George Toma

What a great Super Bowl XLII game. What a great Super Bowl XLII playing field. From Super Bowl I to XLII, this and XLI were the best playing fields ever. People do not realize the work that goes into the Super Bowl on the game field and the practice fields. Tim Peterson’s Cardinals practice fields and Brian Johnson’s Arizona State University fields were outstanding.

Even with all the rehearsals, this could be the best ever all-around. The sod was to come from two sod companies in the Phoenix area, but it was not good enough for what the NFL wants for a Super Bowl playing field.

As for Super Bowl XLI, the first sod chosen fell apart. So, sod from Ed Woerner’s turf farm—grown on plastic—was selected. As all the TV viewers saw, that field played outstanding in the rain for that game. It was amazing!

The sod chosen for Super Bowl XLII came from Mark Paluch, Bent Oak Farm LLC, Specialty Athletic Turf in Foley, Ala. The sod was 419 bermudagrass—Benjamin Green—grown on plastic. It took 33 refrigerated trucks and two days of travel time to get to Arizona.

The sod needed a little help because Paluch did not know his sod would be used at the Super Bowl. If he had, he would have maintained it for the game, but, thinking that the sod would be coming from the Phoenix area, he hadn’t kept his sod on a Super Bowl maintenance program.

Ed Mangan, NFL field director, and Tim Peterson, Andy Levy and Bob Schindler of the Cardinals made up a great team.

The sod was placed right on top of the Fiesta Bowl game sod on the large movable tray. Starting January 5, the field was scalped, the excess clippings vacuumed off, and it was aerified with 1-inch tines in two directions. Then, 200 tons of USGA spec sand was spread over the entire field and laser-graded in preparation for the sod.

Once the new sod was in place, the field was pin-spiked in two directions prior to seeding using the SISIS pin-spikers. The seed was worked in using a heavy-duty rug measuring 15 by 15 feet. That was followed by using Lesco 6-0-0 with 10 percent calcium, Subdue fungicide, endo-ROOTS, Anderson fertilizer, Viking Ship Calcium Nitrate Solution Grade 15.5-0-0 with 19 percent calcium, Ferromac with MICROS 10-2-4, Grigg Brothers Gary’s Green Ultra 13-2-3 plus iron, Grigg Brothers 18-3-4 with iron and Heritage fungicide. I wish every turf manager could see the condition of the turf from delivery to game time. The turf only saw one day of sunshine in eight days because it was inside the stadium.

Remember, football is played in the turf, not on it. The turf was tested with the Turf-Tec Toma Shear Strength Tester, manufactured by John Mascaro of Turf-Tec International. To date, this was the toughest playing field turf. Ed Mangan, having the strongest arms of our group, tested the turf for strength. The tester was set up using 5/8-inch cleats. The torque tester number readings go up to 75. Ed had it to 73 without a divot. Yet, the turf was still loose enough for the cleats to move in and out smoothly, without locking in the turf. There were no injuries in the game.
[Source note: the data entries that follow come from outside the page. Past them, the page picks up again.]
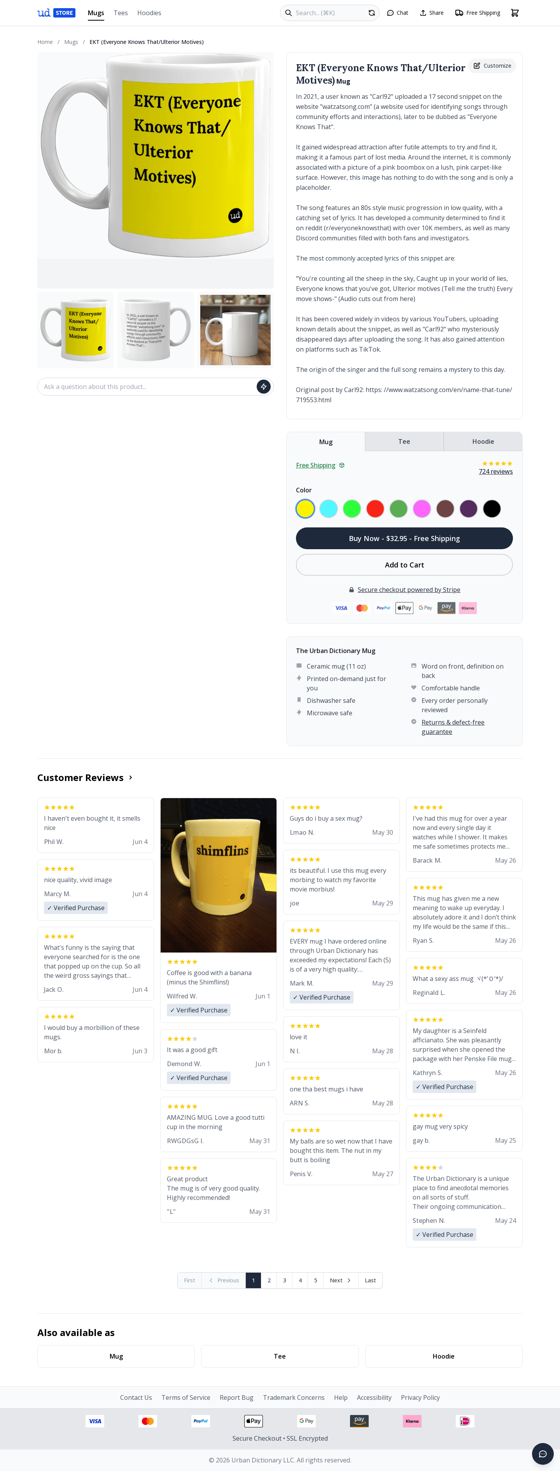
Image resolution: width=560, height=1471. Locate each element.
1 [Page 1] (253, 1280)
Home (45, 42)
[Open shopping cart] (515, 13)
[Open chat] (397, 13)
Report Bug (237, 1397)
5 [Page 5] (315, 1280)
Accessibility (374, 1397)
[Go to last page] (370, 1280)
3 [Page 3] (284, 1280)
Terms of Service (185, 1397)
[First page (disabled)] (190, 1280)
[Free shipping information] (477, 13)
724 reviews (496, 471)
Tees (121, 13)
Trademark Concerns (294, 1397)
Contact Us (136, 1397)
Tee (404, 441)
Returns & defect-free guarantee (453, 727)
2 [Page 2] (269, 1280)
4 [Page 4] (300, 1280)
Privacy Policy (420, 1397)
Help (341, 1397)
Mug (325, 442)
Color (304, 490)
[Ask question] (264, 387)
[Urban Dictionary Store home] (56, 13)
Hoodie (483, 441)
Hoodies (149, 13)
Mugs (96, 15)
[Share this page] (431, 13)
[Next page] (341, 1280)
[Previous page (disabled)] (224, 1280)
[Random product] (372, 13)
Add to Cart (404, 564)
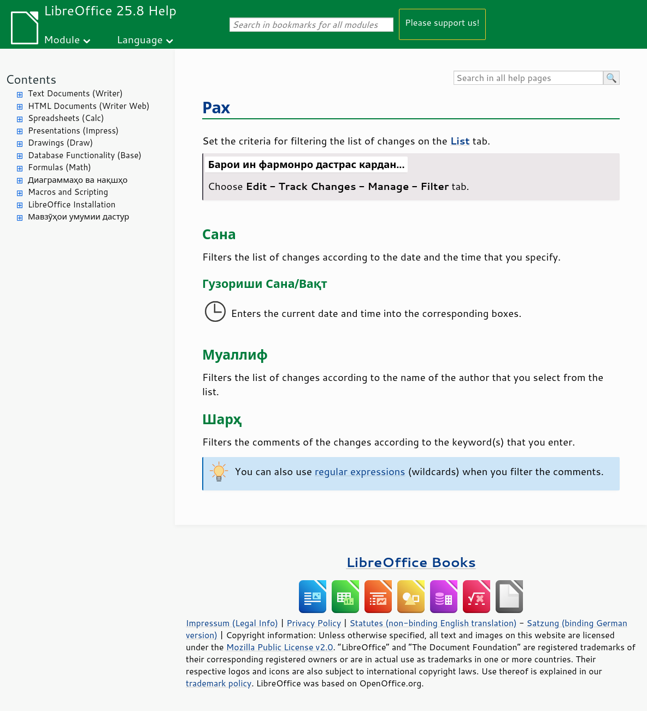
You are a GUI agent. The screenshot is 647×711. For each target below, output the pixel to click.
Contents (30, 79)
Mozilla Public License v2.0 (279, 647)
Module (62, 39)
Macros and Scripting (68, 192)
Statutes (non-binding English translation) (432, 623)
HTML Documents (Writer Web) (89, 106)
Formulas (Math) (59, 167)
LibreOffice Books (411, 561)
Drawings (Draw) (60, 142)
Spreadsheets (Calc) (66, 118)
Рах (216, 107)
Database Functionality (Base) (85, 155)
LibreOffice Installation (71, 204)
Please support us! (442, 22)
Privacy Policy (313, 623)
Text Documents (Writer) (75, 93)
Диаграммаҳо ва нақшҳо (77, 180)
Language (140, 39)
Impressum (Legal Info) (232, 623)
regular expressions (360, 471)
The turf had to go through so many things. Sunday, the week before the Super Bowl, there were four hours of half-time rehearsals. Tuesday was Press Day, with 2,000 media people all over the field. Thursday, there were 12 hours of half-time rehearsals, with 2,000 people on the field. Friday, there were 12 hours of pregame show rehearsals. Saturday was the team workout for the TV setup. That was eight hours.

Sunday was all the pregame on-field activity, the pregame show, the half-time show, the postgame ceremonies and the Super Bowl game. After the game, the field was still in great shape. Please remember turf managers, it’s up to you to choose the right turf.

The only problem we had was with the painting of the logos and lines. They had to be painted after 5 p.m. on Saturday, taking us into the wee hours of the morning on Sunday—game day. Painting inside on natural grass, it is hard for the paint to dry. We used 12 Buffalo Turbines and hand-held blowers to dry the paint. You may have seen some of the crew out on the field with the hand-held blowers during the pregame TV coverage.

Ed mowed the grass to a height of 5/8 inch just three hours before game time.

There were no divots and only one or two small scrapes. There were only some little kick-ups of the young, perennial ryegrass.

Congratulations are due to Ed Mangan and the entire NFL crew and the Cardinals crew for the great Super Bowl game field, to Tim Peterson and Kore Higuchi for the great Cardinals practice field, and to Brian Johnson, Pete Wozniak and the Arizona State grounds crew for The Arizona State University fields. A great game, played on a great field, produced by a great crew.

George Toma is an NFL Hall of Fame inductee, founder of the Sports Turf Managers Association and mentor to hundreds of sports field managers over his 66 years in the profession.